The problem is not only the simplistic dichotomous narrative presented by the London grouping and its practical consequences but also the fact that sending troops from NATO countries to Ukraine during the war would mean expanding the war into a confrontation between Russia and NATO (or at least the “coalition of the willing”).

The idea of ​​mobilizing troops to secure peace is better but practically unfeasible. Likely, this could only be done against Russia’s will. Without Russia’s approval, sending NATO troops to Ukraine could easily be interpreted as an act of aggression, as it directly conflicts with Russia’s main objective. A functioning peace process requires impartial mediators and peacekeepers who are as much outsiders to the conflict as possible.
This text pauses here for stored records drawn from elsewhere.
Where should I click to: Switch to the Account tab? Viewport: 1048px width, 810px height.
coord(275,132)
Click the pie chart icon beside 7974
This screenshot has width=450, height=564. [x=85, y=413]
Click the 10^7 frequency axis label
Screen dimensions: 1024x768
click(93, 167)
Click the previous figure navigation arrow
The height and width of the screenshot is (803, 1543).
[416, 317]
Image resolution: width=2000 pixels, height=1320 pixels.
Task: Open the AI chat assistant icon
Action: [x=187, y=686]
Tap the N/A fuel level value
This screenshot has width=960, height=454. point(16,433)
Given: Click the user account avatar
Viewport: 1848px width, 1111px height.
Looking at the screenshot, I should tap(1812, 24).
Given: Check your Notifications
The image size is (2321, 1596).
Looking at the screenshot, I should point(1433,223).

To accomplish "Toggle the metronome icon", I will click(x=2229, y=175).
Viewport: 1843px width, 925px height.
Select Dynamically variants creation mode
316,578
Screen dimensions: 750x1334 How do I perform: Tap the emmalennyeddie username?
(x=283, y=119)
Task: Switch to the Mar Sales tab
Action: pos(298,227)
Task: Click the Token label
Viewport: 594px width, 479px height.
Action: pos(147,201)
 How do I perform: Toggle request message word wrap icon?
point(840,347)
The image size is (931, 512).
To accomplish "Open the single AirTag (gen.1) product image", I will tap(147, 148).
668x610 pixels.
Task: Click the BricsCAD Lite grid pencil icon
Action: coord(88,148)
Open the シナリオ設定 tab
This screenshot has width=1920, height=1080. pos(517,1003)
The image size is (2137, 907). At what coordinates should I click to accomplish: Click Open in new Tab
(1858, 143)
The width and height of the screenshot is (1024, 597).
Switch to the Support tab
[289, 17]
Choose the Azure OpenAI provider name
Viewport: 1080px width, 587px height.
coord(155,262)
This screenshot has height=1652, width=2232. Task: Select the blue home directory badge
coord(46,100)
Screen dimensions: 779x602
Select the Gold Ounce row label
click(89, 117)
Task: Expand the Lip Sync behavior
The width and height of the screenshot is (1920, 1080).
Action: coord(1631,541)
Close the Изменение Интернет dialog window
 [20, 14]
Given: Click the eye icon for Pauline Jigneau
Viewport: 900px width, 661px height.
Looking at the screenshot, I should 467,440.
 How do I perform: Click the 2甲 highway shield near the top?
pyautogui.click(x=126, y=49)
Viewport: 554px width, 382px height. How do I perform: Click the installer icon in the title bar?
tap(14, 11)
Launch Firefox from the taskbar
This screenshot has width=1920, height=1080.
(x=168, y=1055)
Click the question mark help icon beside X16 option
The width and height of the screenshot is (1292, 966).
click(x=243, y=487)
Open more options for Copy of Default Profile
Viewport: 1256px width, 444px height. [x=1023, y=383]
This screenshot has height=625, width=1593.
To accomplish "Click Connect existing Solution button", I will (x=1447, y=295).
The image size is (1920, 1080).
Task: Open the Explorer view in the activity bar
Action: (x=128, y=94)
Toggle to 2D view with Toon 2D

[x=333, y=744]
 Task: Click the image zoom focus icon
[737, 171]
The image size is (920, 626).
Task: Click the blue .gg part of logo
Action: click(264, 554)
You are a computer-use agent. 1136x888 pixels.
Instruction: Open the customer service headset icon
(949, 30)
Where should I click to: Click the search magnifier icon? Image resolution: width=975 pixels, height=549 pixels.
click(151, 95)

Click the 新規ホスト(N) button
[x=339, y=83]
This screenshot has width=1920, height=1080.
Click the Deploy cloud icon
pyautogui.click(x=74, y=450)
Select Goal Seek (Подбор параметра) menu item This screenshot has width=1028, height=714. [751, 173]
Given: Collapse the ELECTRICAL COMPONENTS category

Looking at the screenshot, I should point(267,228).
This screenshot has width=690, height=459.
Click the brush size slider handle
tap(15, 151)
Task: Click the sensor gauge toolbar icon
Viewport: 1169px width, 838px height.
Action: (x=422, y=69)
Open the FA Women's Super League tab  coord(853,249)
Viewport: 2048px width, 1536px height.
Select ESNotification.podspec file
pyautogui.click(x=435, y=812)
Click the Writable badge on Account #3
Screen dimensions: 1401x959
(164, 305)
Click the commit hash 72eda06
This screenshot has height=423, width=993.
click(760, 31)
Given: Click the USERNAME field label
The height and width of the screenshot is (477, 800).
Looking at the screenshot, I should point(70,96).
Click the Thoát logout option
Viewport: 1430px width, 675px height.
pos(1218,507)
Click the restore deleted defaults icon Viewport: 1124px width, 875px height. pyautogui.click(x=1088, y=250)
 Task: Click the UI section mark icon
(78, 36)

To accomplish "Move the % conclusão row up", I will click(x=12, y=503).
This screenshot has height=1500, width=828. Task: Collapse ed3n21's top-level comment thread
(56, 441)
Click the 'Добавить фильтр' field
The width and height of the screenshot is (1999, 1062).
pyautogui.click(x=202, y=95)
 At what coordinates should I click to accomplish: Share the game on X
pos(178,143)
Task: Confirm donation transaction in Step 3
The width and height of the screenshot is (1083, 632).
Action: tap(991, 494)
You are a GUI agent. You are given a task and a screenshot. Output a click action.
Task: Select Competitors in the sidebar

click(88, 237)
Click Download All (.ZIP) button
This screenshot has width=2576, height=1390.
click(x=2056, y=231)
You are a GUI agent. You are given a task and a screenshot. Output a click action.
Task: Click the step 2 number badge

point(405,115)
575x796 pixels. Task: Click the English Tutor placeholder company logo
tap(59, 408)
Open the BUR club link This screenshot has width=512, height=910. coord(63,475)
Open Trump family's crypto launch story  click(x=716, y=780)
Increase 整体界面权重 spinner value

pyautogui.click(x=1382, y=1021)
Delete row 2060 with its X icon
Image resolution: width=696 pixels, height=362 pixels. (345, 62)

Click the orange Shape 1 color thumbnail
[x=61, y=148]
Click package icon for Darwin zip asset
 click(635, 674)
The group that gathered in London should take the ideals it professes more seriously. If the goal is to strengthen common multilateral institutions, then the UN and the OSCE should be placed at the centre of the peace process. They should play a central role in both the peace process and peacekeeping. Peacekeeping forces must come from outside NATO. In negotiations, all issues must be on the table until everything is agreed. The model of temporal international administration could be utilized in regional issues. The central goal of the OSCE and the UN is negotiated and supervised disarmament, not rearmament.

No process will progress without dialogue, in which each party is prepared to listen to the other. Dialogue includes making compromises, understanding nuances and, in the best case, learning to tell better stories about oneself and others.